::: Given text :::
The video does not use the integration term, and introduces a parametrization for the coefficients that gives them a slightly more intuitive meaning, $k_p=\omega^2=(2\pi f)^2$, $c=2\omega\zeta$, ...
All-in-all this is done to motivate the discrete time dynamic that is actually used in the code. This is only loosely, esp. at large step sizes, related to the continuous dynamic of the DE. The important point is that the system has the same equilibrium, and that the quality of the convergence remains the same for about the same parameter ranges.
As the system is not conservative, using a semi-explicit Euler method just saves the introduction of a temporary variable for the old state, there are no order advantages. Thus any first-order changes on the right side are valid.
::: Data excerpt :::
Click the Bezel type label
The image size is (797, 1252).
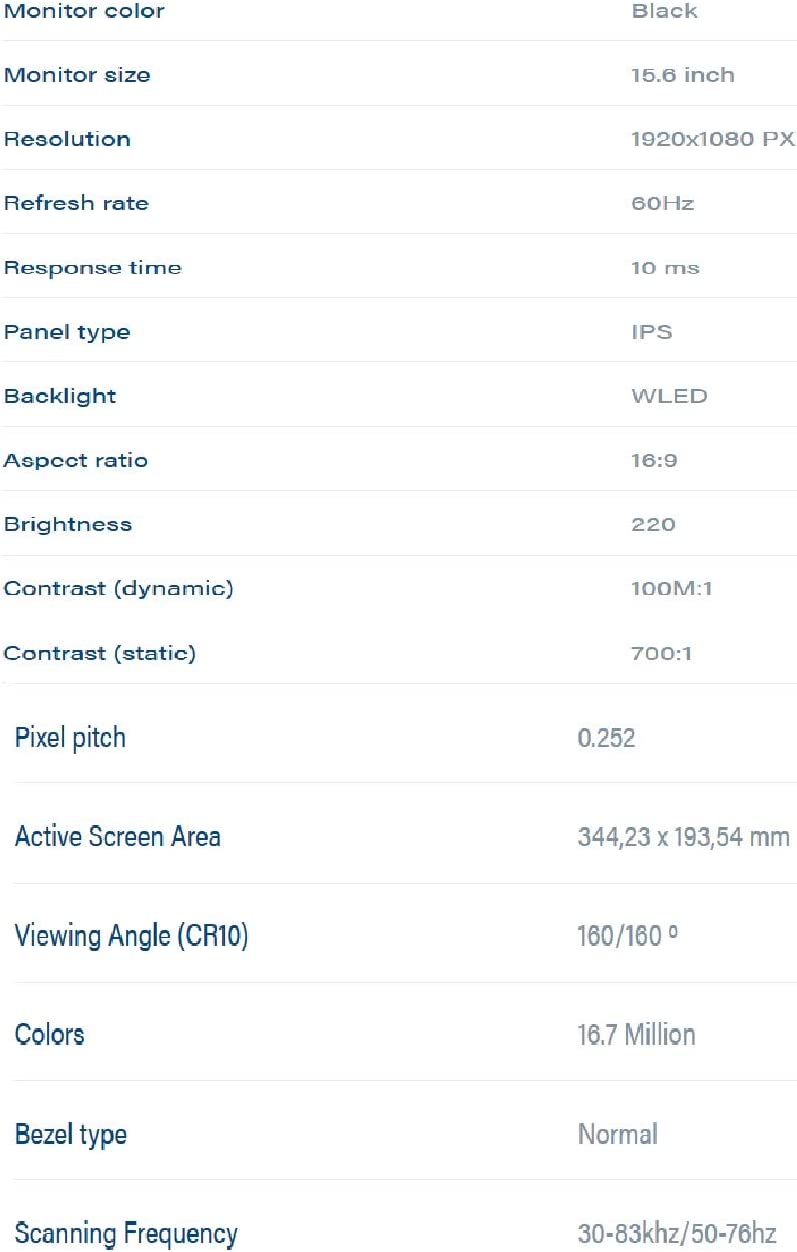[71, 1134]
:::
[Work to complete]
• 1. In the passage on discrete-time dynamics, give the text again starting at "All-in-all this is" and ending at "same parameter ranges.", substituting "fixed point" for "equilibrium".
• 2. List every variable symbol in the coefficient parametrization formulas of the passage on discrete-time dynamics, leaving out the constant π.

[Solutions per task]
• 1.
All-in-all this is done to motivate the discrete time dynamic that is actually used in the code. This is only loosely, esp. at large step sizes, related to the continuous dynamic of the DE. The important point is that the system has the same fixed point, and that the quality of the convergence remains the same for about the same parameter ranges.

• 2.
- k_p
- ω
- f
- c
- ζ